(Stored data entries)
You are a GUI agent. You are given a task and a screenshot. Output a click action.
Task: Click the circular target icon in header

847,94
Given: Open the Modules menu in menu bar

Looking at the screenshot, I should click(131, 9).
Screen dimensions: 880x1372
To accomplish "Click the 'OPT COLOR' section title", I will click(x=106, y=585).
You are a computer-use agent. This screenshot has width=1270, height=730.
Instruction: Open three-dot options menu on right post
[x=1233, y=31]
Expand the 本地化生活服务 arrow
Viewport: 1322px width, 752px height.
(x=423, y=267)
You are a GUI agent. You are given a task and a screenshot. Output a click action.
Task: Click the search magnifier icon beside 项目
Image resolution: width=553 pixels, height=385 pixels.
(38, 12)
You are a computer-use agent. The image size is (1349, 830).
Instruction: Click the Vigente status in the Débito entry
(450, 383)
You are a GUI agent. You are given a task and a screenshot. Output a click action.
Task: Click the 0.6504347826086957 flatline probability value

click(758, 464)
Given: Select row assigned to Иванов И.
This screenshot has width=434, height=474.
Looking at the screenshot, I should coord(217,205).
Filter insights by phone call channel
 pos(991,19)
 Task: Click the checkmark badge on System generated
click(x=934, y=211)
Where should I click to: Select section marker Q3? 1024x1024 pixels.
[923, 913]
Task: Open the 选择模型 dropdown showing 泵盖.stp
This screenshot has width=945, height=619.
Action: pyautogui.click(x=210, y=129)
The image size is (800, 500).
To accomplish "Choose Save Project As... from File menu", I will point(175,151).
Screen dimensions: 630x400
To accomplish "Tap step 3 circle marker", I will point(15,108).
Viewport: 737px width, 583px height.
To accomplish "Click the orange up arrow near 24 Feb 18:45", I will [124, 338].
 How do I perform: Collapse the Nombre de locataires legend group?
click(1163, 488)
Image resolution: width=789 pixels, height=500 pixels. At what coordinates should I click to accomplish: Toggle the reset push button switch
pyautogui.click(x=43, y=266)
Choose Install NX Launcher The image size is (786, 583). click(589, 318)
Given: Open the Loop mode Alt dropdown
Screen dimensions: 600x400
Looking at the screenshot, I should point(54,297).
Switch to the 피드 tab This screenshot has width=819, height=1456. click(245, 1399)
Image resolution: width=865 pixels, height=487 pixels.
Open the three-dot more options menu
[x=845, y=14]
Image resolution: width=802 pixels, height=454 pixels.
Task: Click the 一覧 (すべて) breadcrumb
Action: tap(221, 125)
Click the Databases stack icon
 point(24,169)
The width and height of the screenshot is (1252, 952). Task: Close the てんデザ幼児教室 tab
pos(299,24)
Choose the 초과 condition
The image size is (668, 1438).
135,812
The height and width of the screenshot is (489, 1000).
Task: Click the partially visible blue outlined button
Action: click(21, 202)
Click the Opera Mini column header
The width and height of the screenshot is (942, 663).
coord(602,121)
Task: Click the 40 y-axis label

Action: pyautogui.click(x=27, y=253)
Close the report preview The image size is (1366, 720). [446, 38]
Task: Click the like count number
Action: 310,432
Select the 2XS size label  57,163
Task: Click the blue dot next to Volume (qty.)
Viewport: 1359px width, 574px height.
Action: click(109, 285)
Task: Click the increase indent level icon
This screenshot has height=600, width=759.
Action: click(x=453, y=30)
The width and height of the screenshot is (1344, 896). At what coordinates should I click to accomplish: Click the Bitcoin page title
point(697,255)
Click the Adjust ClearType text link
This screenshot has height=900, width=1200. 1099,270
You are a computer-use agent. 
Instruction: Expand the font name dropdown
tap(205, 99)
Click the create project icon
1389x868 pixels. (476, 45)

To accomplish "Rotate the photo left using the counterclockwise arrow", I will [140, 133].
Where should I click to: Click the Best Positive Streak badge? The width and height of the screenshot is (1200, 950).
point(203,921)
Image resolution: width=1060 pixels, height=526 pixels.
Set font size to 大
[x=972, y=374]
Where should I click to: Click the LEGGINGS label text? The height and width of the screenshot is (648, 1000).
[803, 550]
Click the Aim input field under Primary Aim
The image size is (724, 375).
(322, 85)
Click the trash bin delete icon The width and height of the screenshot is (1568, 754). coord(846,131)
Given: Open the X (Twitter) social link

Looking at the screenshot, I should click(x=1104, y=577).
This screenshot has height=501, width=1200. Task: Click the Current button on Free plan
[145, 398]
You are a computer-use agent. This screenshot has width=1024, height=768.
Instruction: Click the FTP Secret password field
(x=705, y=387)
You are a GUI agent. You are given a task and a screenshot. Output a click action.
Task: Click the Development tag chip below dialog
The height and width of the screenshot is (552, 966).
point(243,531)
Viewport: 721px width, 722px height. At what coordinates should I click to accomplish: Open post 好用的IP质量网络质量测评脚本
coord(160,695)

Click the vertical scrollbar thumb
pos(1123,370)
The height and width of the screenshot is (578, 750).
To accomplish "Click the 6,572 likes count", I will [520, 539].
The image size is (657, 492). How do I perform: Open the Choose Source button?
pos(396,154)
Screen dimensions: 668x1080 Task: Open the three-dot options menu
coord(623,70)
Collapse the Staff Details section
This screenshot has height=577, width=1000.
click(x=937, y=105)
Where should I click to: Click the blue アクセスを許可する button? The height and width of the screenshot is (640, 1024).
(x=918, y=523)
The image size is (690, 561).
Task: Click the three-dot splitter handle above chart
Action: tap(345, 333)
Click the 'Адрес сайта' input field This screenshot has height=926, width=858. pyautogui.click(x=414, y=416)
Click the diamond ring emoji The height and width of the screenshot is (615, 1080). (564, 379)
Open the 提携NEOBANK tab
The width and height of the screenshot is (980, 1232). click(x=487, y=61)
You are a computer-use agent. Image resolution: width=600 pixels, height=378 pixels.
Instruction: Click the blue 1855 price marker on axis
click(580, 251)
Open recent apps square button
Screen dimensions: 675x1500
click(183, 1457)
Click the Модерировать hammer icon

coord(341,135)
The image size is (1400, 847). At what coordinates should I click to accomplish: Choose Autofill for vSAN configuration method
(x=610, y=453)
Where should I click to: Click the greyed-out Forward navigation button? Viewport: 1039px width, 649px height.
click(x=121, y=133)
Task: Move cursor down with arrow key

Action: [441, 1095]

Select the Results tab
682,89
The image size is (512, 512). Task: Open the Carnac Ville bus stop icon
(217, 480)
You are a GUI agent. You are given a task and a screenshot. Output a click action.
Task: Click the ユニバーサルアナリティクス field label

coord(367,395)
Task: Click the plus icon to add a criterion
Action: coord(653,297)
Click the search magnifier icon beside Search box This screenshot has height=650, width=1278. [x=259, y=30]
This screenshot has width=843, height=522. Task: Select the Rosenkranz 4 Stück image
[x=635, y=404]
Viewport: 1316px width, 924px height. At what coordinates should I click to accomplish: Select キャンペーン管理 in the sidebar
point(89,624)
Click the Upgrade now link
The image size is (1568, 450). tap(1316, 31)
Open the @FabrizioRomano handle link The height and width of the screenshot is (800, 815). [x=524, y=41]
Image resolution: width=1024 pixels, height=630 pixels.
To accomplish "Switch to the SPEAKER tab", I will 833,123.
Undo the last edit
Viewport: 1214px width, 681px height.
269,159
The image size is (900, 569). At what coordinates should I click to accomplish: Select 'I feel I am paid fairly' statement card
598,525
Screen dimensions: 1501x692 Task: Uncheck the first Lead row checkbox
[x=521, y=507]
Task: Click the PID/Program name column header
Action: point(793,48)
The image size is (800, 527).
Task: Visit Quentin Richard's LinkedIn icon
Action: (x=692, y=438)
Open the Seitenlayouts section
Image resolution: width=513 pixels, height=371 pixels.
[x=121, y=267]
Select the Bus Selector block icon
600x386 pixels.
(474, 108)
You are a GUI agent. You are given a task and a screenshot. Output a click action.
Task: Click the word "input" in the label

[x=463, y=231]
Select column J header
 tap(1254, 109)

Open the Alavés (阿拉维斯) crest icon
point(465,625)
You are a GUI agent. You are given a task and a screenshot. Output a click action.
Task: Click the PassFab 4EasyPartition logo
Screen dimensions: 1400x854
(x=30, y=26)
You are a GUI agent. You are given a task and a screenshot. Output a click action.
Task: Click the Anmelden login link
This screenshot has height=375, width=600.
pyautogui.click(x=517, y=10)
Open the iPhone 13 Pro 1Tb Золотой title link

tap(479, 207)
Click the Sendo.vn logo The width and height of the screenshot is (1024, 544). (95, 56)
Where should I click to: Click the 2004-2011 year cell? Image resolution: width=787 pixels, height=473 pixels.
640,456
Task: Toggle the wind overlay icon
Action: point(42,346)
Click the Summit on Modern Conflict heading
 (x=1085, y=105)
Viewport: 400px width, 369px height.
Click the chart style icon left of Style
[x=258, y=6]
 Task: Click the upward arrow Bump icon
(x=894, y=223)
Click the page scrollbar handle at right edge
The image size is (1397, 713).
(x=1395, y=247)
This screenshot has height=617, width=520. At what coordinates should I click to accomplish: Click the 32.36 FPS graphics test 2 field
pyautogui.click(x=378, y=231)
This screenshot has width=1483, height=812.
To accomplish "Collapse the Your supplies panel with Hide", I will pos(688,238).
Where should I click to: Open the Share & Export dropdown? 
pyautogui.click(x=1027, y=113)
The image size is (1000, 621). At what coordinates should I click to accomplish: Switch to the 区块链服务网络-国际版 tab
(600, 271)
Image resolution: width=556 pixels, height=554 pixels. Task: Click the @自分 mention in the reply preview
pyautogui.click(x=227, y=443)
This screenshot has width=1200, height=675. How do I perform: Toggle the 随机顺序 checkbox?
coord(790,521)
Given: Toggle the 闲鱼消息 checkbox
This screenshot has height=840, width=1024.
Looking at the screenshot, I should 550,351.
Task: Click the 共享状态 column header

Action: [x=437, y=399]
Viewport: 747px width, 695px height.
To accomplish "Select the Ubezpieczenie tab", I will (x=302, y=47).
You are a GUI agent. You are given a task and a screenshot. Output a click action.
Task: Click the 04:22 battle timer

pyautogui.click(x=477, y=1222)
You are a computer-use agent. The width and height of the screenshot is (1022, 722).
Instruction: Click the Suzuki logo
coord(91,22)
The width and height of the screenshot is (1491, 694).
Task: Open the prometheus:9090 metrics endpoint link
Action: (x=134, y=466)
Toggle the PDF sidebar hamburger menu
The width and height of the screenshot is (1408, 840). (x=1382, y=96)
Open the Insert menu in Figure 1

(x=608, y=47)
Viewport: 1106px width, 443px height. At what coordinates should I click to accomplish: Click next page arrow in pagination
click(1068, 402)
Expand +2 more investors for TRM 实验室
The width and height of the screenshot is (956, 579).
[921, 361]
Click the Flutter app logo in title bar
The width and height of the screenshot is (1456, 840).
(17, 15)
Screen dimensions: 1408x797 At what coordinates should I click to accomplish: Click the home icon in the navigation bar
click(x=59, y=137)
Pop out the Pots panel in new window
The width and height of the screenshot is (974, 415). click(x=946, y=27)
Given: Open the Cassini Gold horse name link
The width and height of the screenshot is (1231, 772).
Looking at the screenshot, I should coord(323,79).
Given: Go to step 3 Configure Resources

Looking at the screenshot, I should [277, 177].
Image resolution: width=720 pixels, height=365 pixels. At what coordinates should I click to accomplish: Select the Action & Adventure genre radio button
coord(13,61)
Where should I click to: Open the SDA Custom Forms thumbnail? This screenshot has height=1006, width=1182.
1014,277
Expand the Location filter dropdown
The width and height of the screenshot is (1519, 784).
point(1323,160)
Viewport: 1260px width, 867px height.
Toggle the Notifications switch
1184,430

* EXERCISE *
From the data, pick out every line that includes "computer".

* TASK OUTPUT *
You are a computer-use agent. This screenshot has width=1270, height=730.
You are a computer-use agent. The image size is (1349, 830).
You are a computer-use agent. 
You are a computer-use agent. This screenshot has width=1024, height=768.
You are a computer-use agent. Image resolution: width=600 pixels, height=378 pixels.
You are a computer-use agent. The width and height of the screenshot is (1022, 722).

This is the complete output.